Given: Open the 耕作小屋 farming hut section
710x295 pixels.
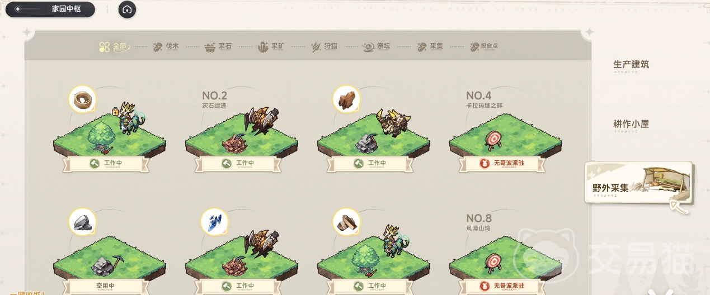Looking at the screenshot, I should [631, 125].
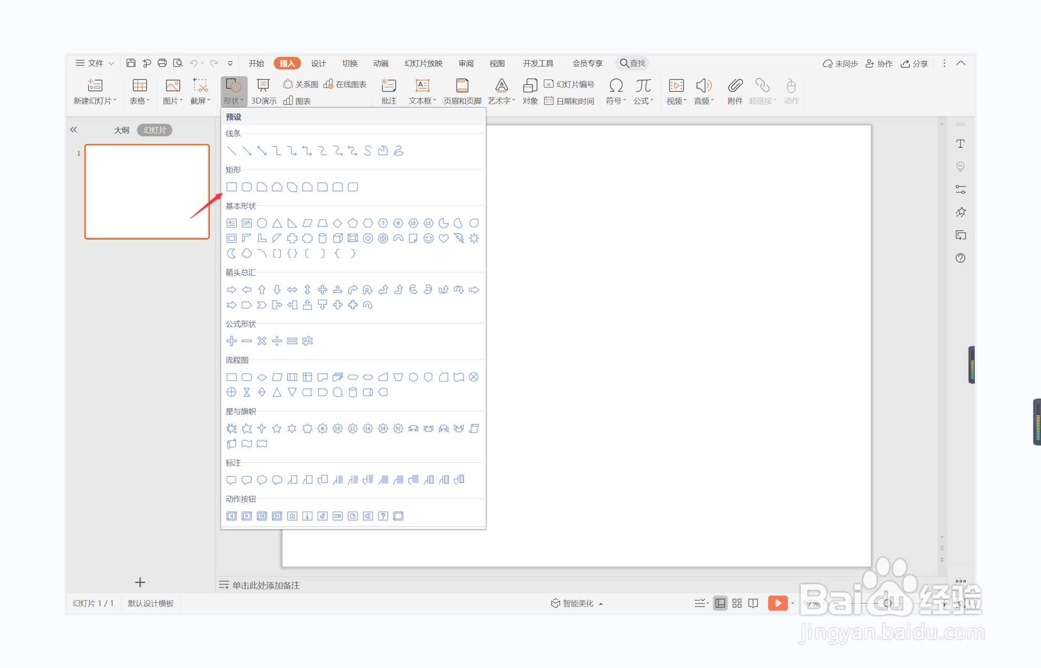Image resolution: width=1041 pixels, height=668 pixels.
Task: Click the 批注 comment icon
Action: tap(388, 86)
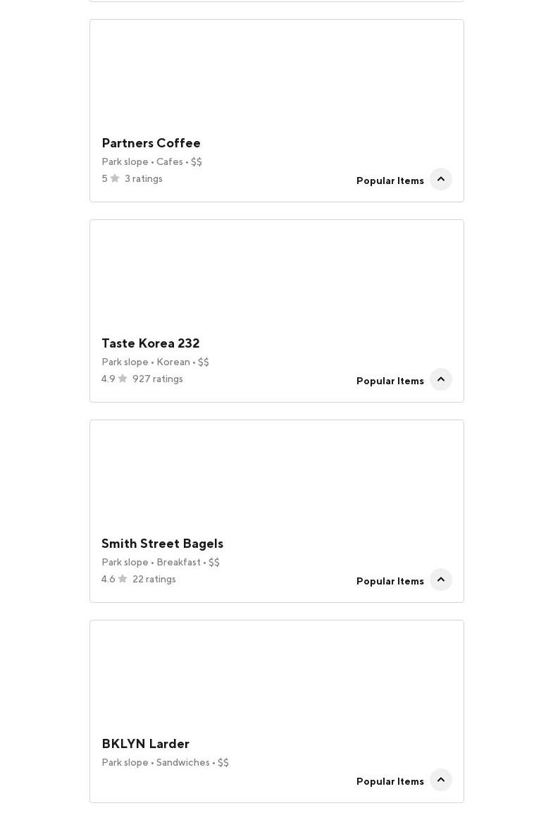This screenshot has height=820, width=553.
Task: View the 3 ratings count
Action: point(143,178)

···

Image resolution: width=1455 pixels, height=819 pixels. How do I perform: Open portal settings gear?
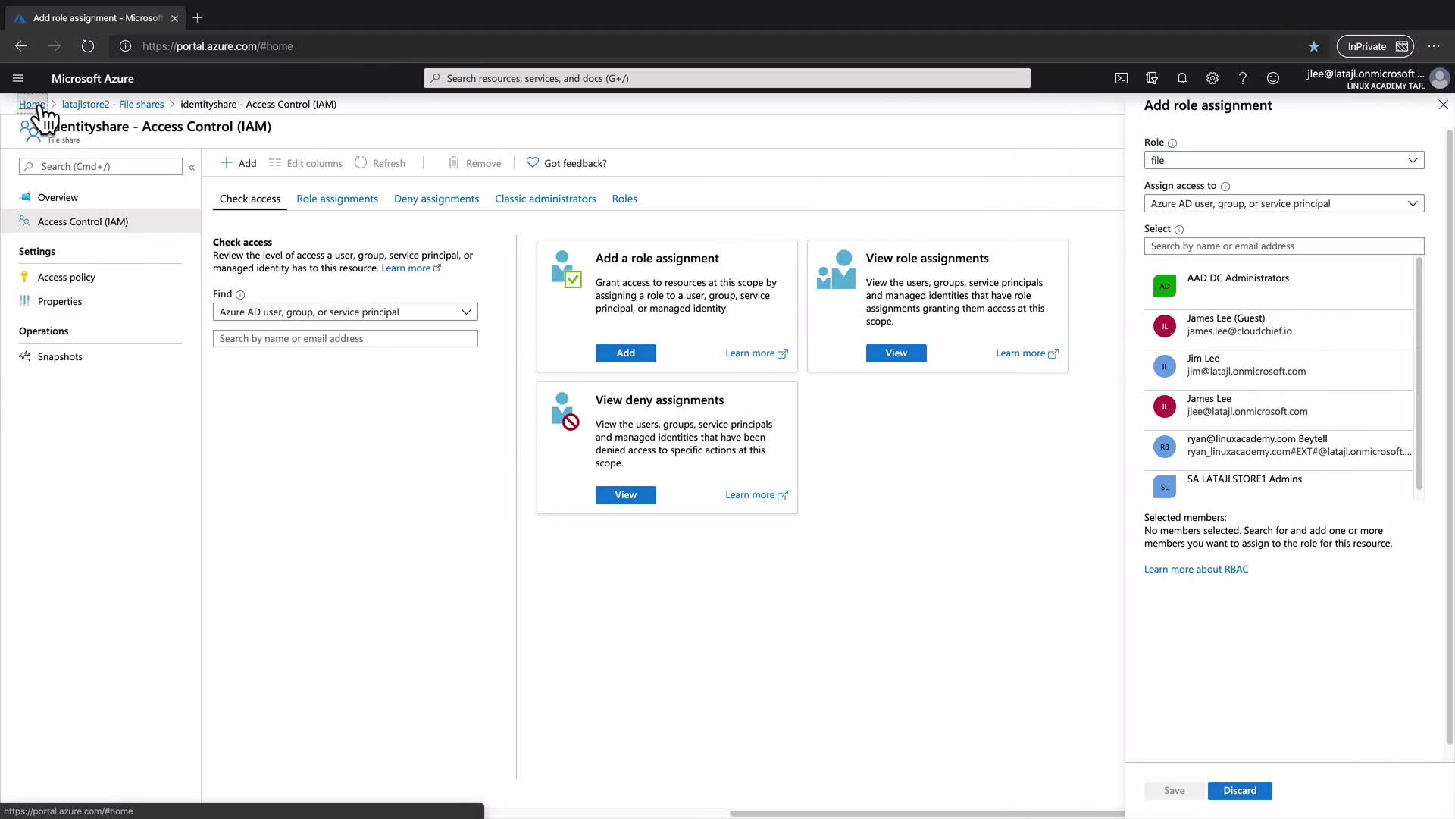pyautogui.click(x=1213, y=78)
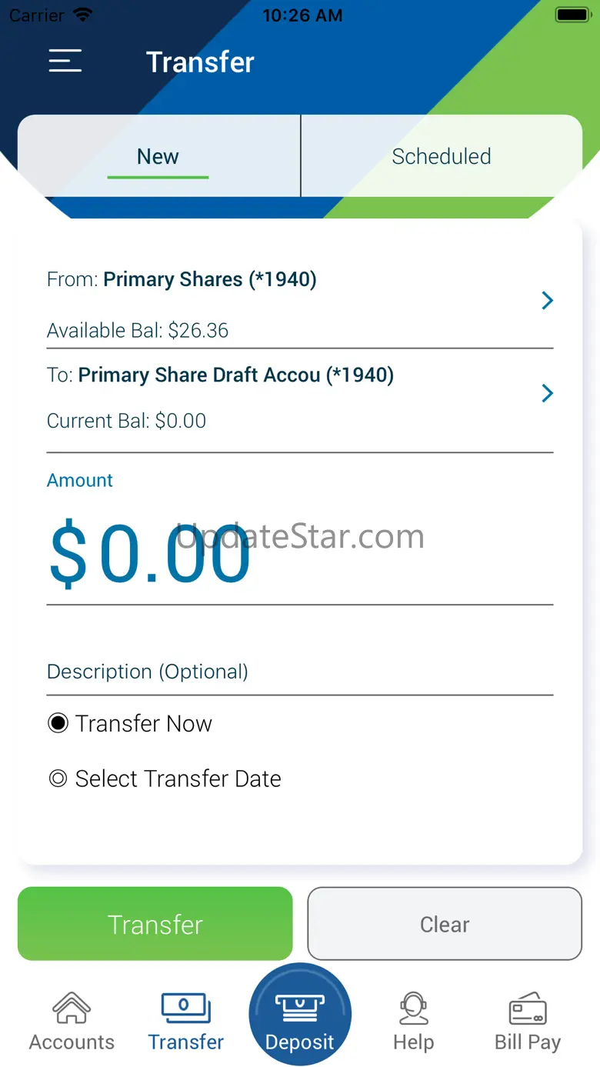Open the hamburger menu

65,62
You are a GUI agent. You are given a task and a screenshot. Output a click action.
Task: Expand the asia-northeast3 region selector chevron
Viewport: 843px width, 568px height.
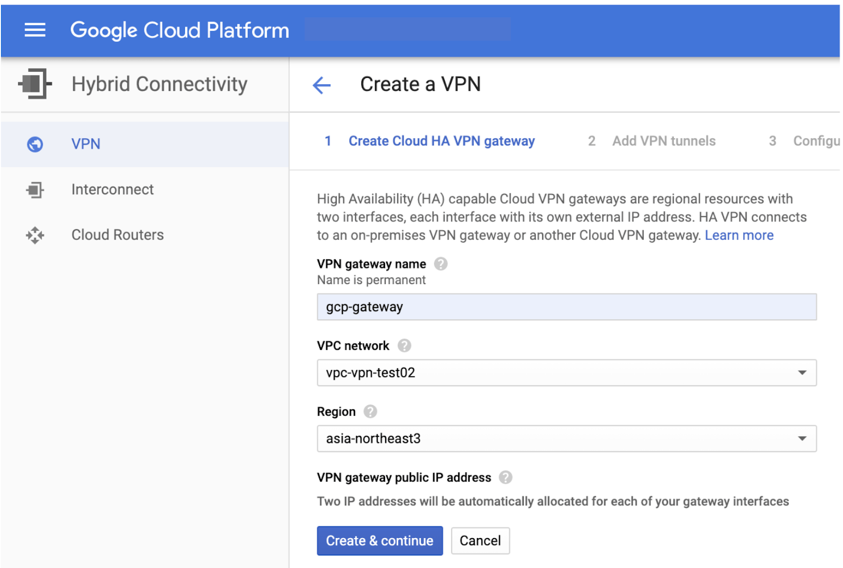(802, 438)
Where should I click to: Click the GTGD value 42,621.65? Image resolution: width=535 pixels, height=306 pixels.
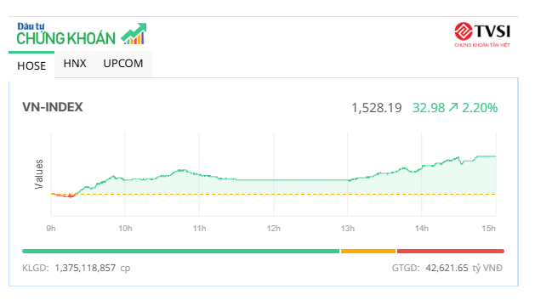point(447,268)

···

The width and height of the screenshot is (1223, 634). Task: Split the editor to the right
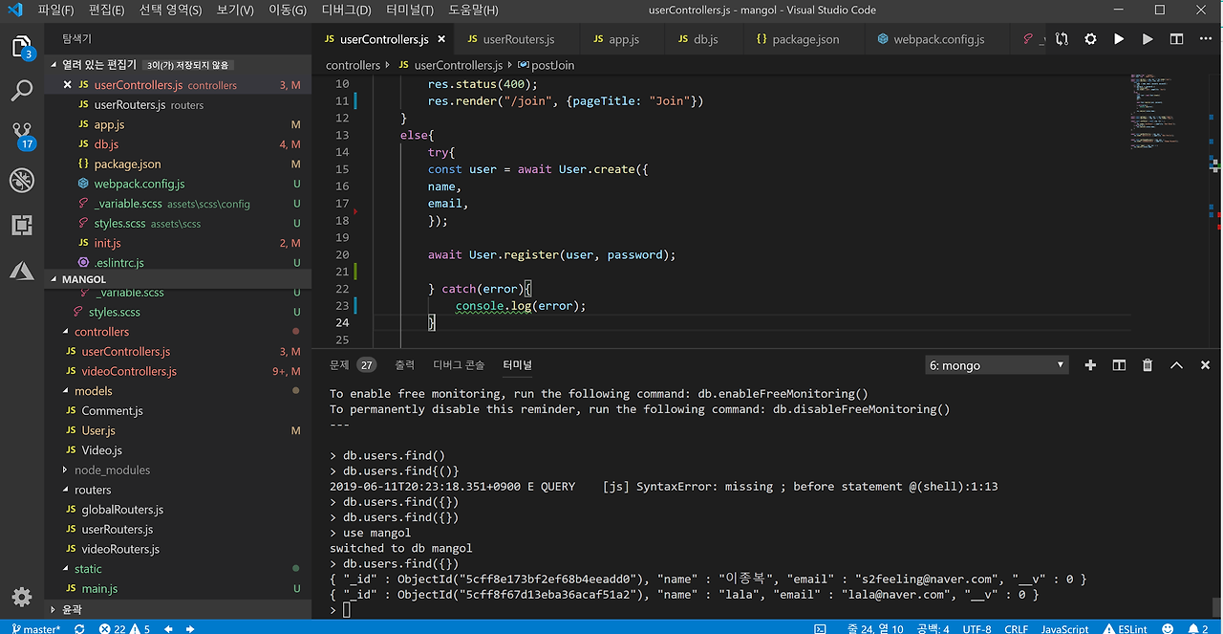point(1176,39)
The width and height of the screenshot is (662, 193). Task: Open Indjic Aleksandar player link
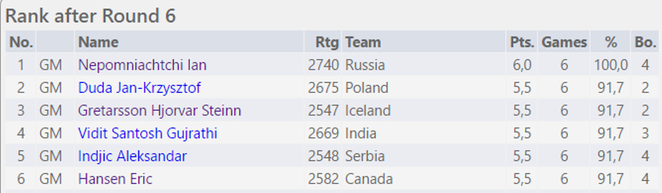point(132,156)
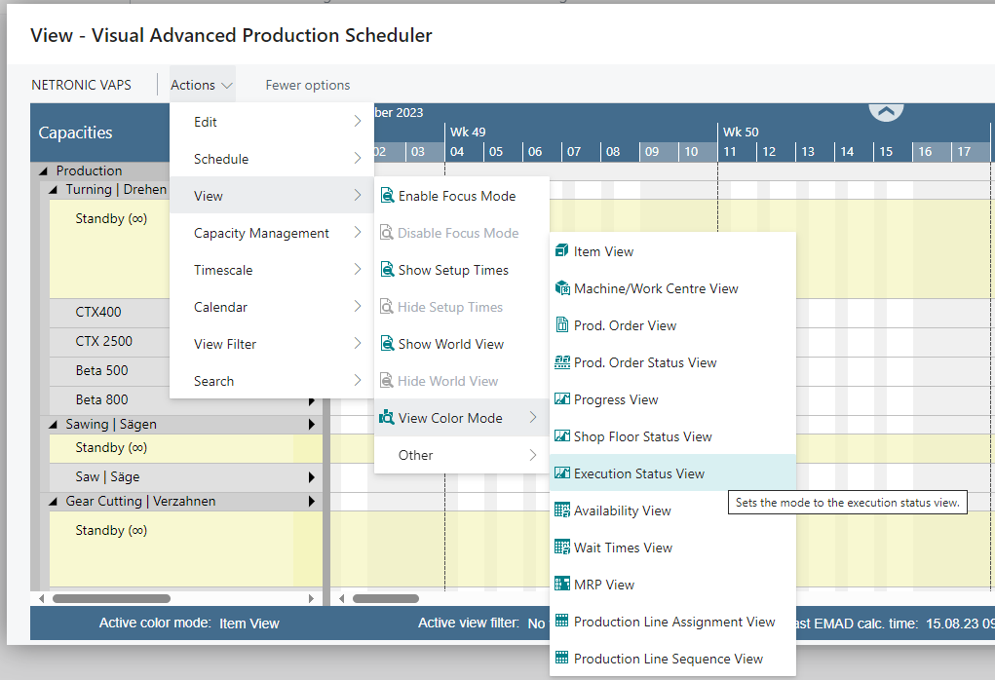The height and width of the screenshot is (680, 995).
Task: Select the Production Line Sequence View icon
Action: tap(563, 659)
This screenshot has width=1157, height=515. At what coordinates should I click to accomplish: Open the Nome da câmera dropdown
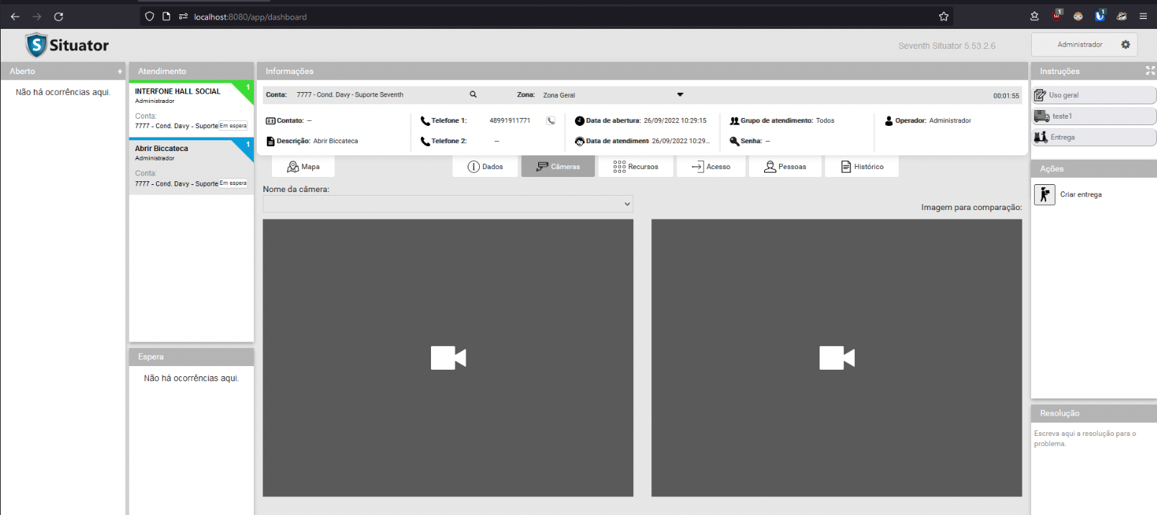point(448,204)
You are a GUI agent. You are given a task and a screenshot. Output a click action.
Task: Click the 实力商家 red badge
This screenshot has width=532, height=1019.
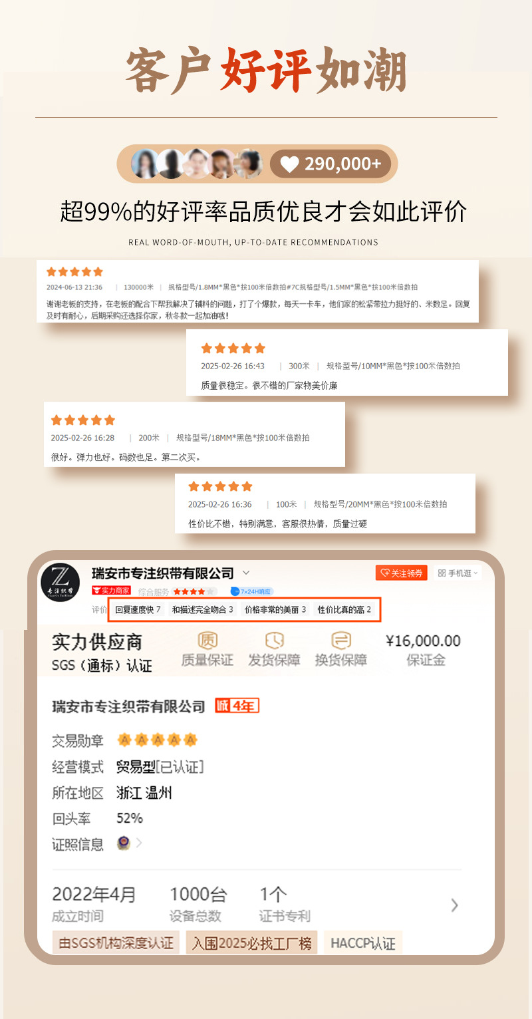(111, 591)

···

**Exercise requirements**
Repeat the listing lines from the line with "The width and height of the screenshot is (1223, 634)." to the line with "Action: tap(563, 659)", both included, leaving the pictures out of your answer.

**Output for this exercise**
The width and height of the screenshot is (1223, 634). Task: Split the editor to the right
point(1176,39)
The width and height of the screenshot is (662, 193). Task: Open Indjic Aleksandar player link
point(132,156)
The height and width of the screenshot is (680, 995).
Task: Select the Production Line Sequence View icon
Action: tap(563, 659)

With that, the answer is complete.